▶ GIVEN RECORDS
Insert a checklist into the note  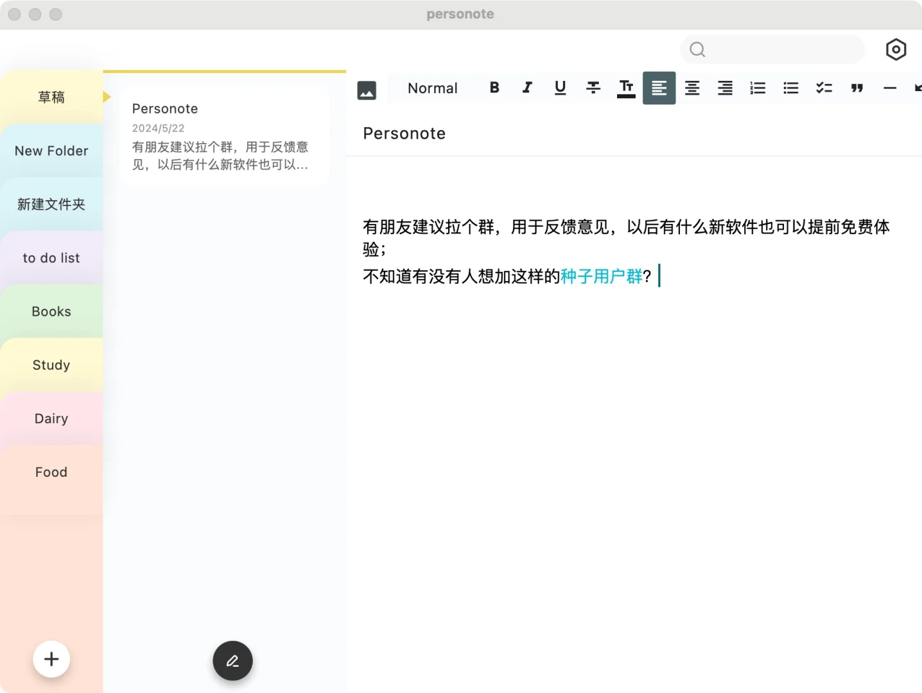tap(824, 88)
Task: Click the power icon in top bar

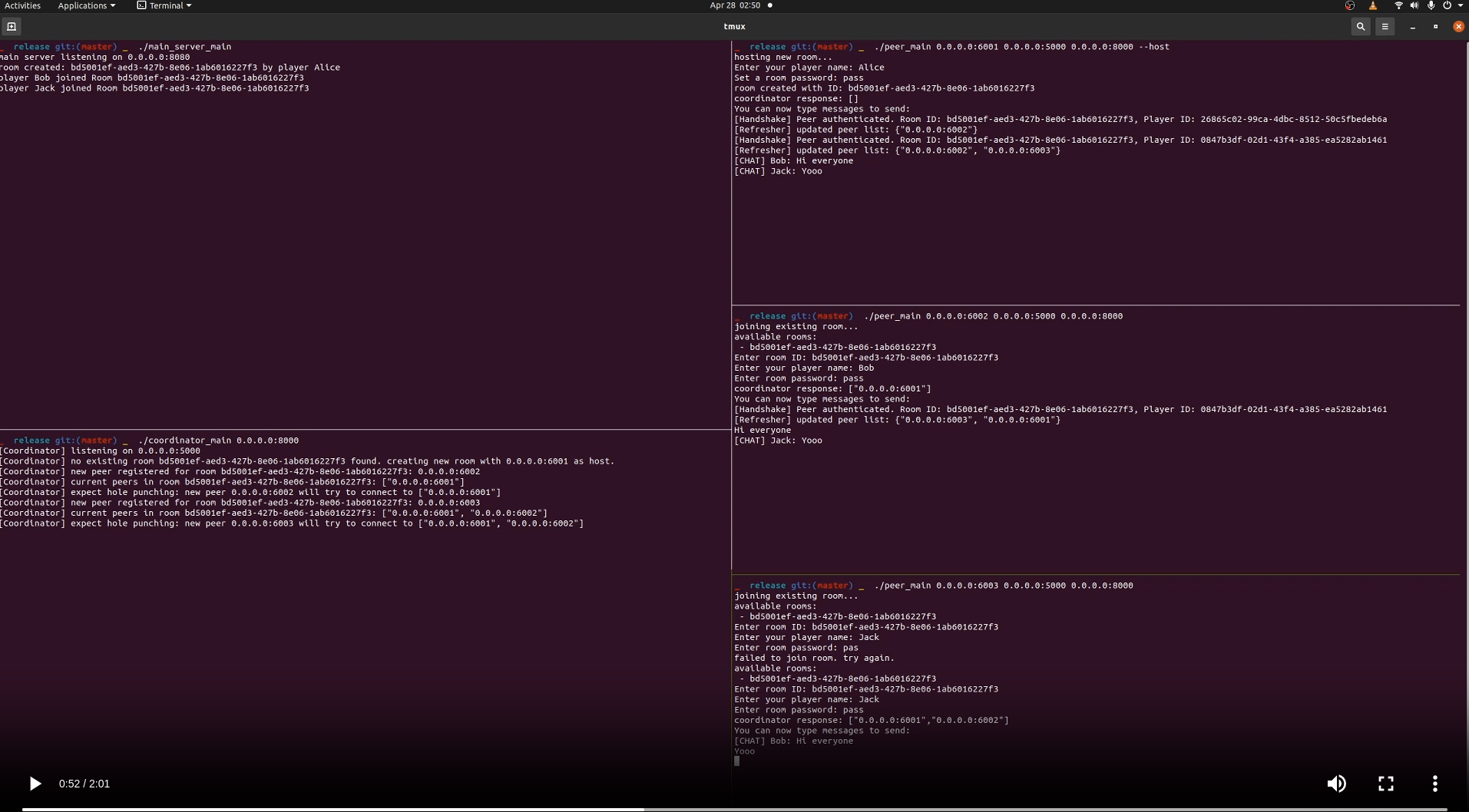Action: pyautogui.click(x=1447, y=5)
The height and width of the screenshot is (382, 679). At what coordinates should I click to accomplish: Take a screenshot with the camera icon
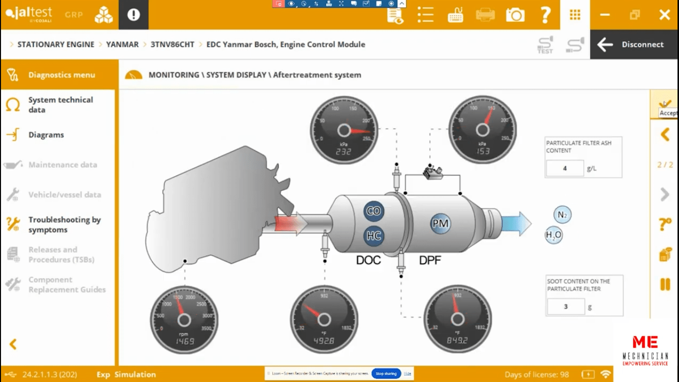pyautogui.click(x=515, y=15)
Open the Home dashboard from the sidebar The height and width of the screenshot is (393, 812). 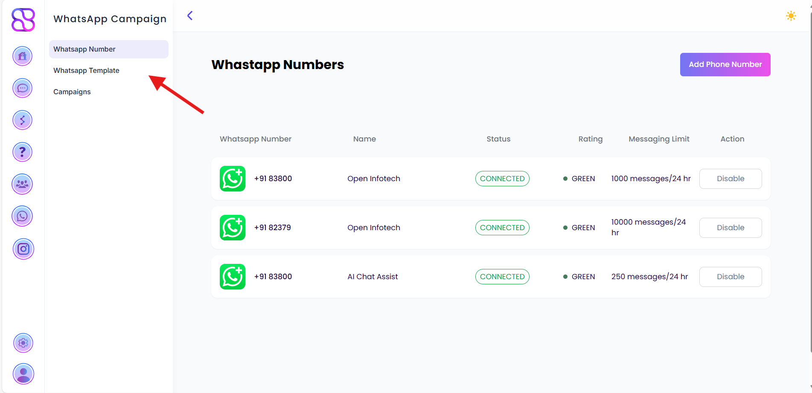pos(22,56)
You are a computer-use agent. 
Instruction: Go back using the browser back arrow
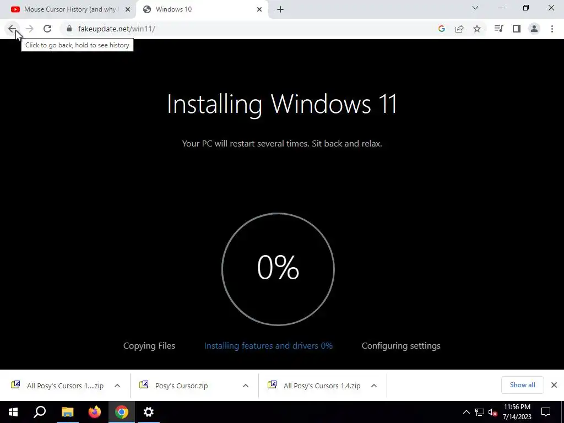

▶ TASK INSTRUCTIONS
Leaving out all pictures, retype exactly the lines that run from the one containing "You are a computer-use agent." through the last line of the material.

▶ SOLUTION FOR THIS PROBLEM
You are a computer-use agent. 
Instruction: Go back using the browser back arrow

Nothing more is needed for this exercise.